## Reading passage
Begin

DENVER — Slowly but surely, we’re starting to see Dave Lowry’s fingerprints on the Winnipeg Jets.
Rome wasn’t built in a day, and a skilled but flawed squad wasn’t going to be fixed overnight, either. But the 56-year-old interim head coach seems to be finding his voice and getting more comfortable with each passing game and practice.
Dave Lowry quotes
A selection of quotes from McIntyre and Lowry's one-on-one interview.
On three stints behind the bench in the Western Hockey League. He was with the Calgary Hitmen from 2005-09, the Victoria Royals from 2012-17, and the Brandon Wheat Kings from 2019-20:
“I did spend a lot of time there. Sometimes you look back and think maybe I spent too much time in one place. And maybe I should have moved. But I found at the time, especially when I was in Victoria, that the NHL was hiring coaches out of junior. That seemed to be the trend. I really liked the way that our program was going. I really liked that kids who weren’t on the radar at the start of the year were getting drafted at the end of the year. And just the overall development. The biggest thing you take away out of junior hockey is you really learned how to to work and communicate with this generation of players. We all know they’re different. You learn from them. They’re great teachers because a lot of it is parenting. And how you have to handle them. The biggest difference from junior to the pros is I don’t have to worry what these guys are doing the minute they leave the rink. Where in junior I have to make sure they’re in school in the morning, they show up to their appointments on time. There’s a lot more involvement. At this level now it’s more the one-on-one communication and trying to reach out and connect with players on a daily basis.”

End

## Exercise set
• A. List the Western Hockey League teams that the article on Dave Lowry says he coached, along with the years given for each.
• B. Proceed with the article on Dave Lowry, picking up right after its last sentence.

## Given information
Begin

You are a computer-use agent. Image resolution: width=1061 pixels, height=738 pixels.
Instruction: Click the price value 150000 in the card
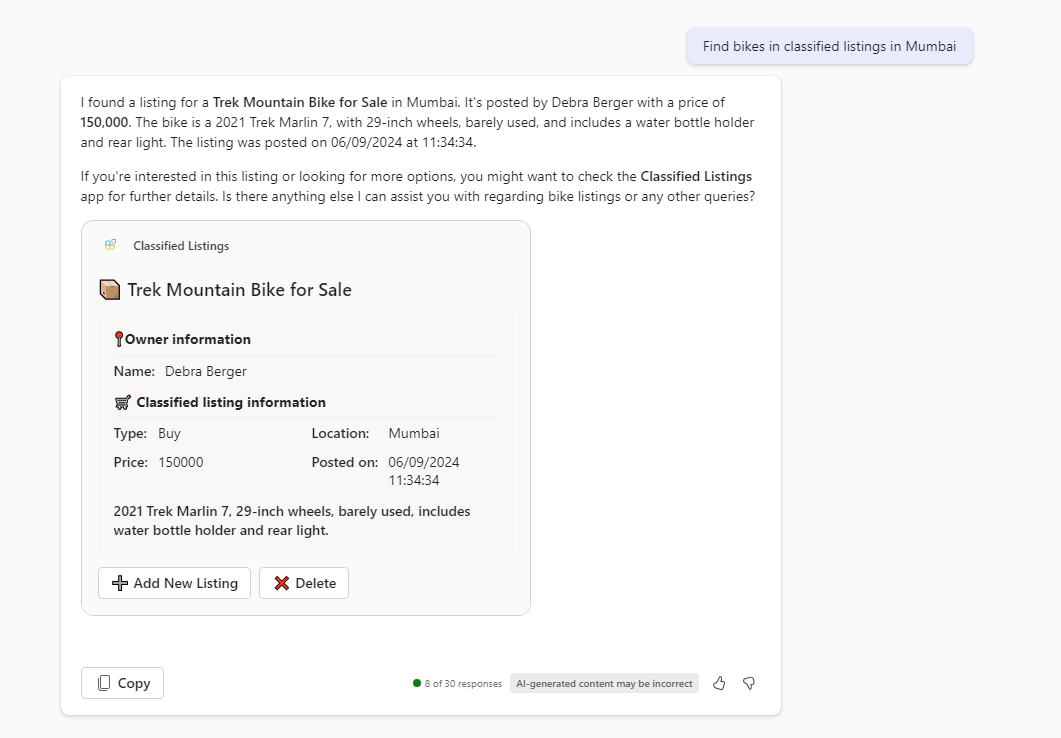coord(181,462)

End

## Replies
• A. Calgary Hitmen (2005-09), Victoria Royals (2012-17), Brandon Wheat Kings (2019-20)

• B.
On the biggest change in the game from when he played:
“Cellphones were just coming in and I remember having a conversation with Peter Zezel. We were in St. Louis together and he had a cell phone in his car. And I was like ‘Why would you want that?’ Who would have known the foreshadowing. You walk into a room now and it’s odd to see somebody not on the phone. The media, especially the social media, that’s probably the biggest change that you notice.”
On whether he considers himself old school, new school or a mix of both:
“I’m flexible and I can adapt. One year I coached the Hitmen in Calgary, and I thought we were taking a team that was going into a rebuild. And you introduced a belief and got our team to play a certain way, we won 59 games and lost in the Finals. And then I look at the team when we first got to Victoria, we had a big, tough team, we led the CHL in penalty minutes. But it wasn’t a very smart team. Just a lot of unnecessary, undisciplined play. You try to put your stamp on it. We wanted to improve our improve our skill. We wanted to improve our pace and we wanted to turn it around how we played. We became a smaller, really fast team, and what that taught me is you have to find that blend. Because everybody knows you can’t change it once playoffs come. I really believe that in today’s game there’s two teams you have to have. One team has to get into the playoffs. And then you have to build a team that has the ability to win in the playoffs. So it’s finding that balance between the skill, and the players that have the intangibles.”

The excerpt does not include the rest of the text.